Митя смотрел на нее так внимательно, как будто она могла сказать ему что-то совершенно особенное, чего никто другой сказать не мог. Лере даже неловко стало под его ожидающим взглядом.
Она мало что понимала в симфонической музыке, но ее-то хотя бы чувствовала – ее страсть, или покой, или тревогу. Особенно когда дирижировал Митя. Но уж в операх Лера точно не понимала ничего; по нынешней ее работе в этом даже признаваться было неловко.
И, как назло, именно оперный «Онегин» казался ей особенно неестественным, невыносимо нарочитым. Она просто понять не могла, что в нем может нравиться Мите!
Лера помнила, как в восьмом классе их водили в культпоход на «Онегина» в Большой, потому что его как раз проходили по программе. Тогда ее разбирало любопытство. Лера до самозабвения любила пушкинский роман, наизусть знала некоторые главы, и ей интересно было послушать, как же все это будет звучать в театре.
Но то, что она увидела и услышала, ее просто ужаснуло! Толстая Татьяна, плешивый Онегин, до отвращения томный Ленский… А главное – пошлые, ничего общего с пушкинской ясностью не имеющие слова!
– Ой, Митя… – сказала она. – Почему же именно это? Они там все какие-то, в этой опере… Не могу я объяснить! Как марионетки…
Он пил вино и улыбался, глядя на нее – словно любуясь. Лера только не могла понять, что в ее неловких объяснениях вызывает Митино восхищение.
– Ты тоже это заметила? – спросил он. – Я, знаешь, много об этом думал. Это мучительно было для меня – понять, что же там на самом деле происходит и почему меня это так тревожит… Но – это долго объяснять. Потом! – вдруг оборвал он сам себя. – Ты не бойся, я хорошо это сделаю – все будет очень просто. Будет то, что я у Пушкина чувствую. Особенно теперь, когда есть ее голос…

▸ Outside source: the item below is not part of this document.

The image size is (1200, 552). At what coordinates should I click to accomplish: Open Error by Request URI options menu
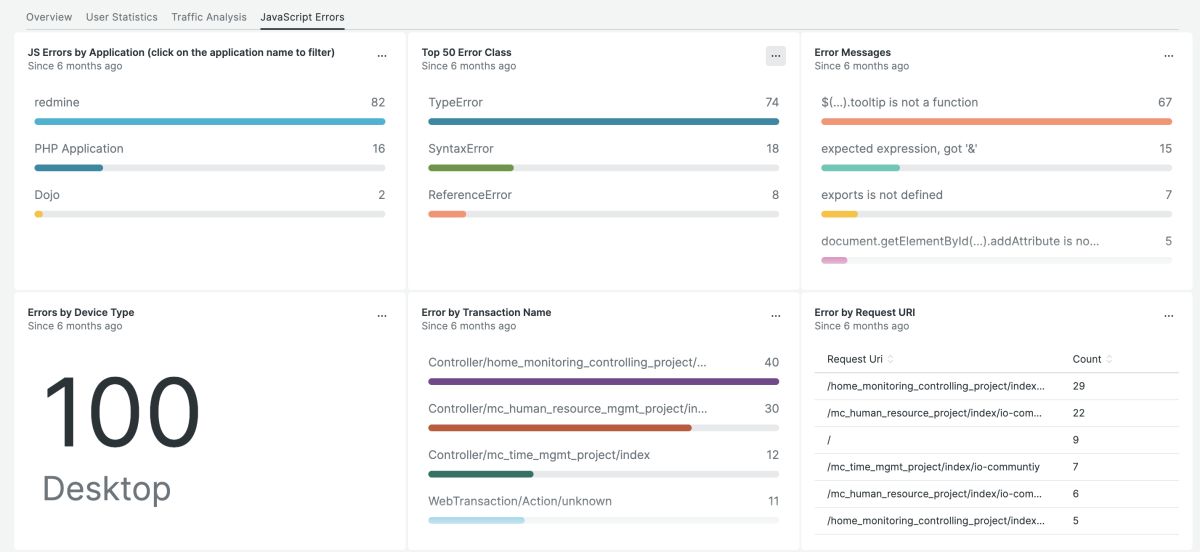(x=1168, y=316)
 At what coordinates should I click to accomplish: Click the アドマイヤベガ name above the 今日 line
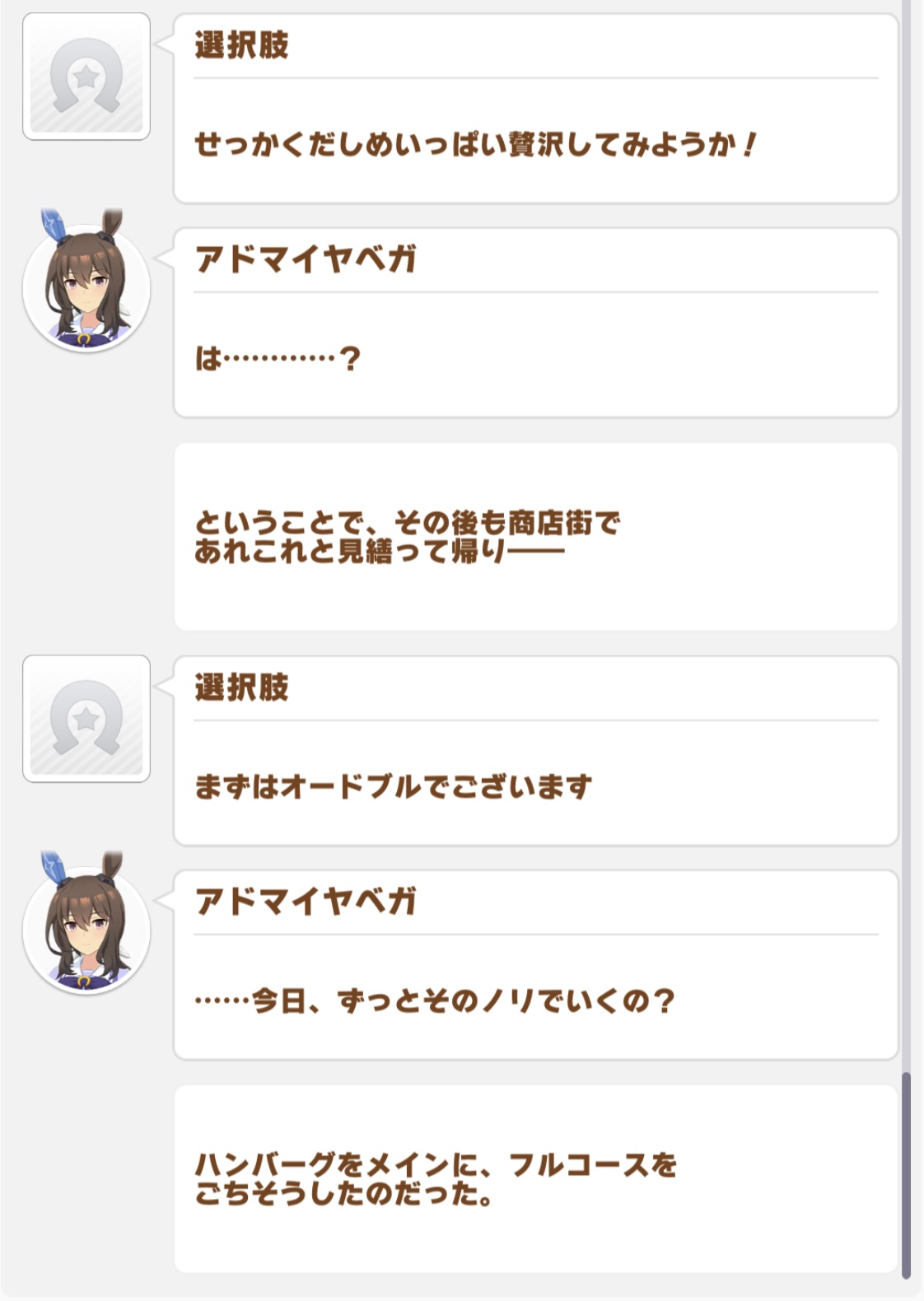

– Но ведь «Онегин», по-моему, где только не идет? – на всякий случай спросила Лера. – И в Большом, и в Камерном, и в Новой Опере. И в Детском музыкальном даже.
– А вот это уж и вовсе ничего не значит, – улыбнулся Митя. – Это меня как раз меньше всего волнует. Думаешь, мне важно быть оригинальным?
– Не думаю, Митенька, – сказала она. – Но я ведь вообще не знаю, что тебе важно…
– Ты услышишь, – пообещал он. – Этого нельзя будет не услышать.
– А как зовут твою певицу? – вспомнила Лера.
– Тамара Веселовская, – ответил он.
Можно было только радоваться, что все так совпало – просто вечер в вечер! Ремонт был окончен, певица нашлась, и, главное, Митя понял, какую оперу хочет ставить.
Уже на следующий день Лера почувствовала, как преобразился театр. Митина энергия взбудоражила всех, и все мгновенно завертелось каким-то новым колесом. Он готовил концертную программу к открытию, репетировал с солистами, с хором, что-то обсуждал с художником, которому заказывалось оформление…
Все репетиции переместились наконец в Ливнево, и музыка не умолкала с утра до позднего вечера. Лера слышала ее постоянно, каждую минуту, и радовалась тому, что уже привыкла к ней. Когда бы она ни заглянула в зал, Митя был там; он и в кабинете своем почти не показывался. Вообще-то Лера могла уже даже и не заглядывать: чувствовала его присутствие по тому, как звучала музыка.
Она наконец выбрала себе место для кабинета, и наконец он был отделан так, что сюда не стыдно было приглашать людей, – не хуже, чем в Петровских линиях. С одними только дизайнерами, подбиравшими цветы, Лера сама просидела два часа!
Весь ее кабинет был разделен легкими перегородками, которые можно было переставлять как душе угодно, и только одна внутренняя, не достающая до потолка стена была сделана из стеклянных кирпичей. Когда Лера включала все верхние светильники – они были прикреплены к причудливо изогнутой планке, вьющейся по всему потолку, – свет начинал играть в стеклянных кирпичах, рождая необычные блики.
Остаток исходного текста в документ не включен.